Posted by Sierra on .
Suppose the space shuttle is in orbit 390 km from the Earth's surface, and circles the Earth about once every 92.4 minutes. Find the centripetal acceleration of the space shuttle in its orbit. Express your answer in terms of g, the gravitational acceleration at the Earth's surface.
*note my teacher has not taught me anything to do with w = 2pi/T as some help websites have used this route to find the answer, obviously there's another way that my teacher has taught us how to solve this kind of problem and i already know the answer is 0.89g i just don't know how to get there. Thanks.

Physics Please Help ASAP 
drwls,
Use the fact that the radius of the Earth is R = 6378 km.

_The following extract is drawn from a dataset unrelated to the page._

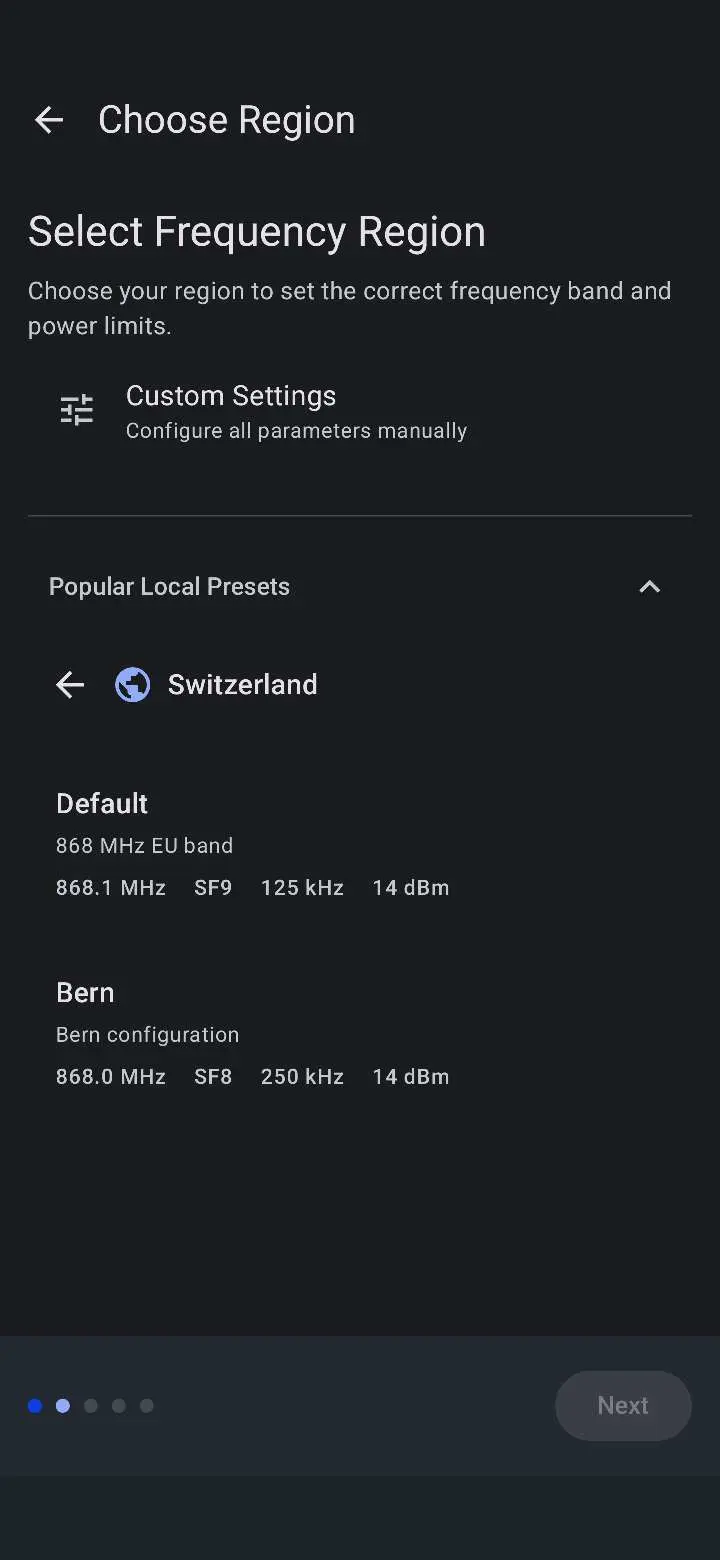Tap the fourth page indicator dot
The image size is (720, 1560).
point(119,1406)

At an altitude of 390 km, the shuttle is R = 6378+390 = 6768 km from the center of the earth. Centripetal a equals gravity g', which is proportional to 1/R^2. Therefore at 6768 km,
g' = g*(6368/6758)^2 = 0.8879 g 
Physics Please Help ASAP 
Sierra,
thank you so much! super helpful i didn't realize i was overlooking the radius of earth!

Physics Please Help ASAP 
drwls,
You're welcome. There are other ways to come up with the same answer using the universal G and the period of the satellite orbit, but this method is quicker.